PROVIDED DATA ::
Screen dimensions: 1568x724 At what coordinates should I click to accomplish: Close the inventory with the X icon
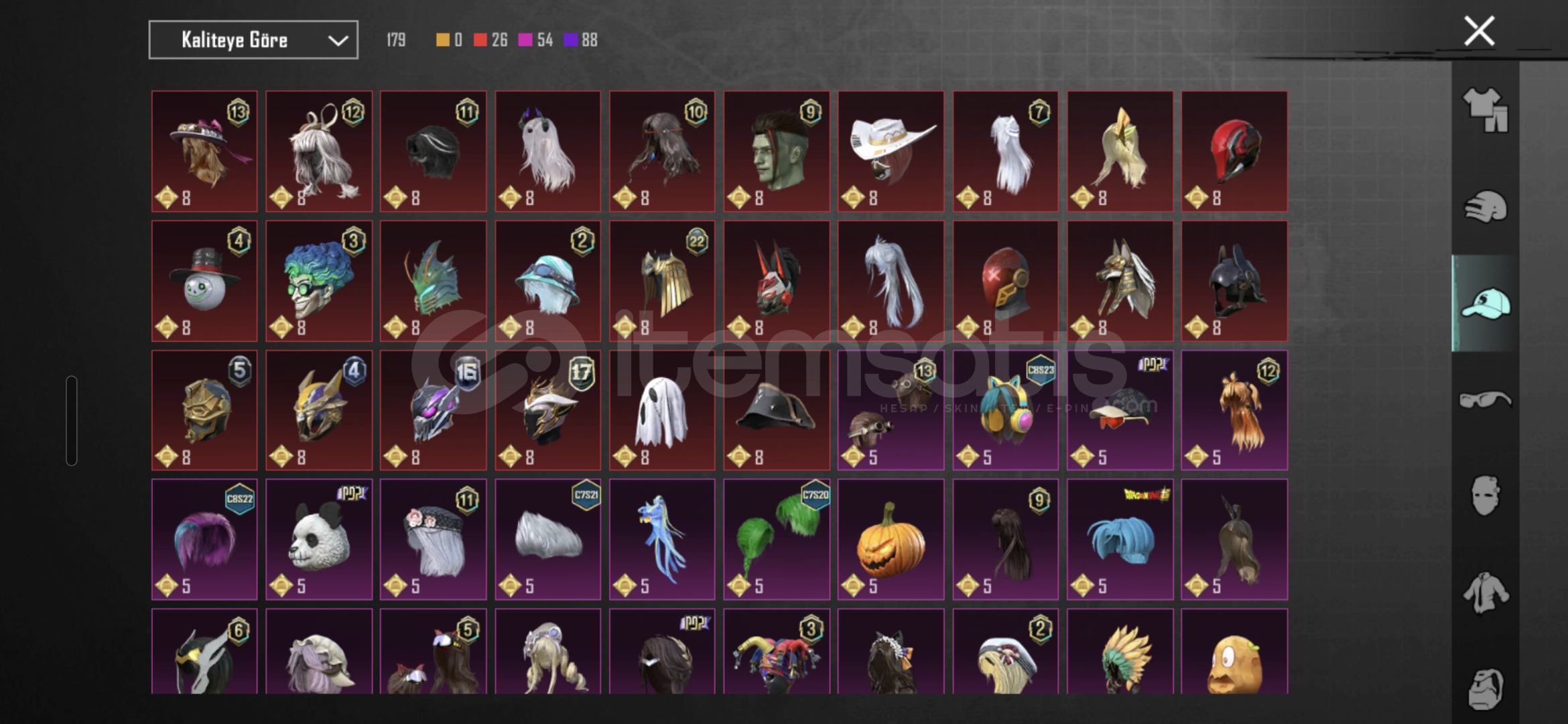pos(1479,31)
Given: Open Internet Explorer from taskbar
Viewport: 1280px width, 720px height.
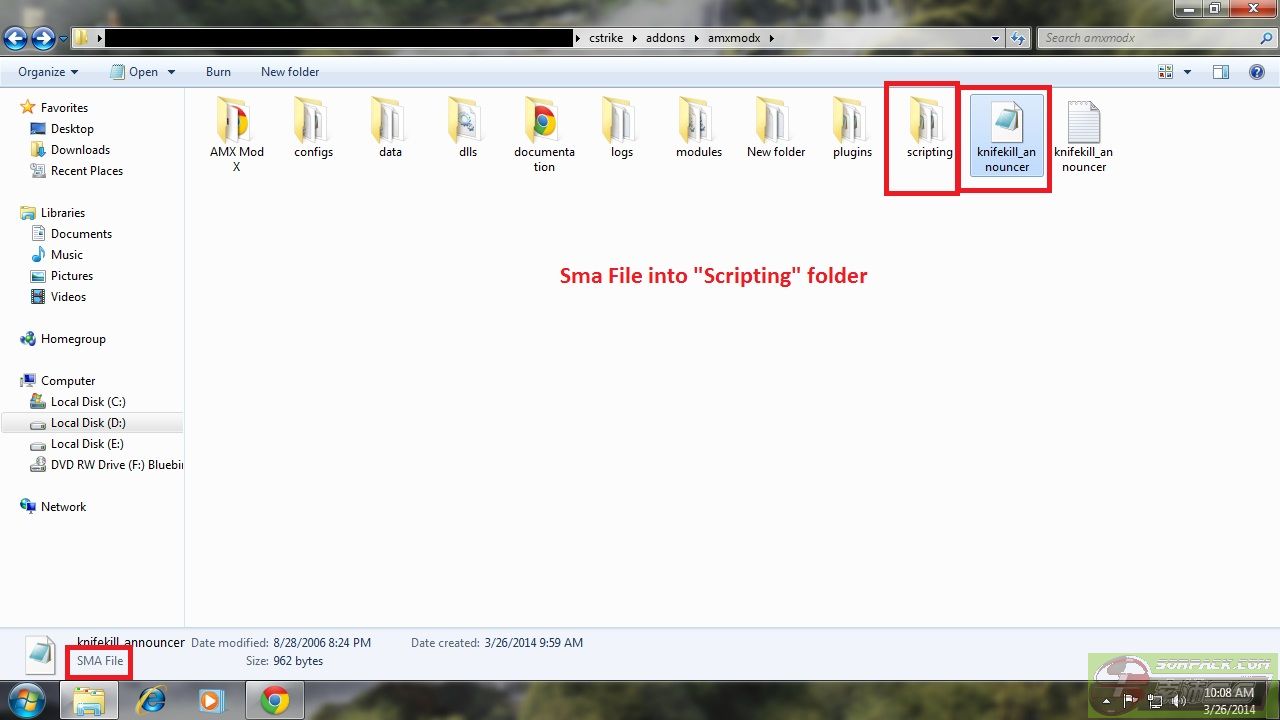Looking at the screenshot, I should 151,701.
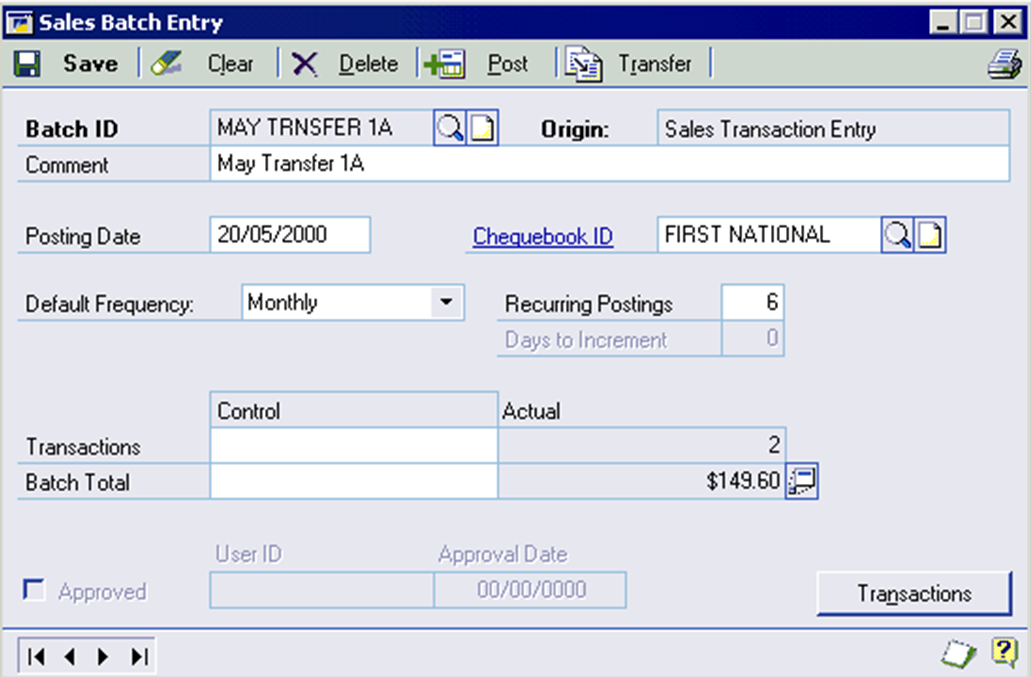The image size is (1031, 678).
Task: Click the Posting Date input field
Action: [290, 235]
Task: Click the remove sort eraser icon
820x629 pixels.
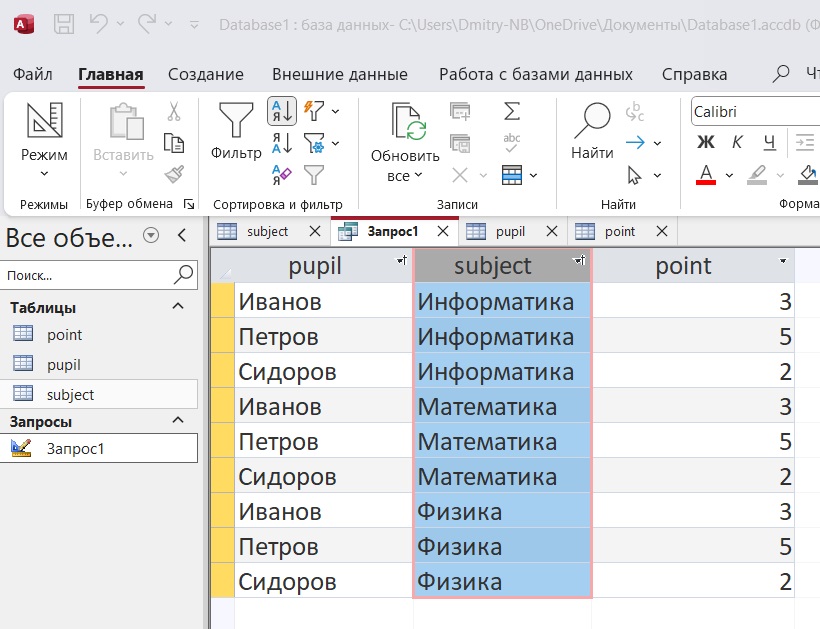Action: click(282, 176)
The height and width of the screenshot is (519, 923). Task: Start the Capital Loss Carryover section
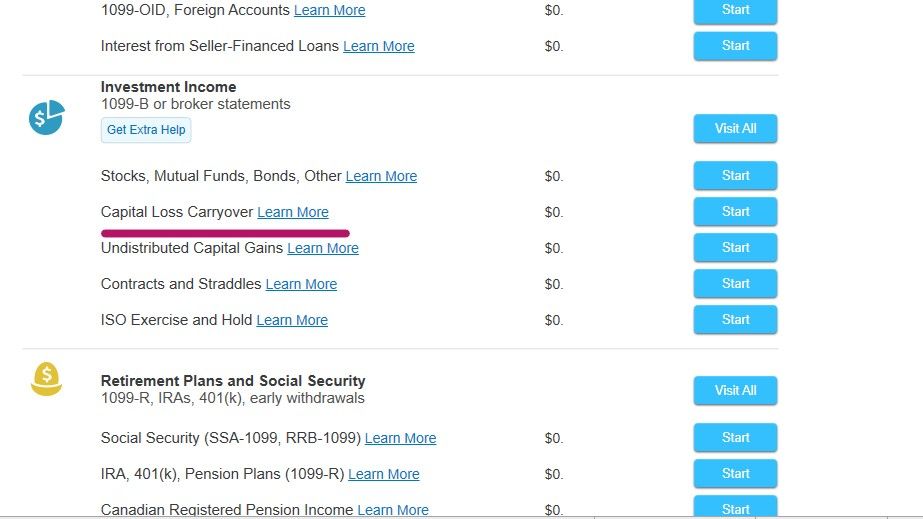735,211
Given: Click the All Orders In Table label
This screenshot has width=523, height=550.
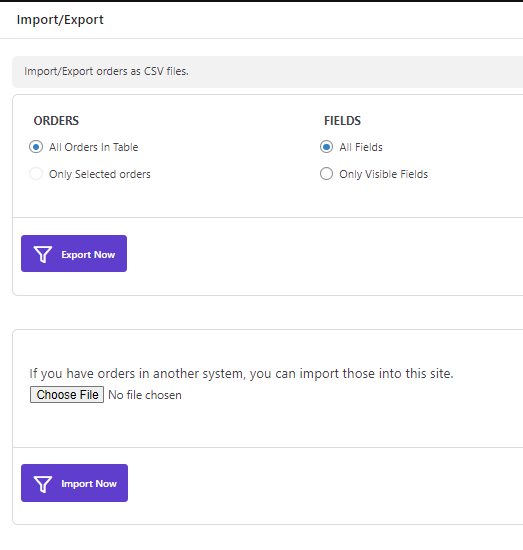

ASSIGNMENT :: Using the data above, retype exactly the lines from the line with "Viewport: 1280px width, 720px height." to the line with "Given: Click the All Orders In Table label", inclusive. No pictures and nothing else.

FINAL ANSWER ::
Viewport: 1280px width, 720px height.
Looking at the screenshot, I should 151,701.
The image size is (1031, 678).
Task: Click the Posting Date input field
Action: [290, 235]
Task: Click the remove sort eraser icon
820x629 pixels.
Action: click(282, 176)
The height and width of the screenshot is (519, 923). Task: Start the Capital Loss Carryover section
735,211
Given: Click the All Orders In Table label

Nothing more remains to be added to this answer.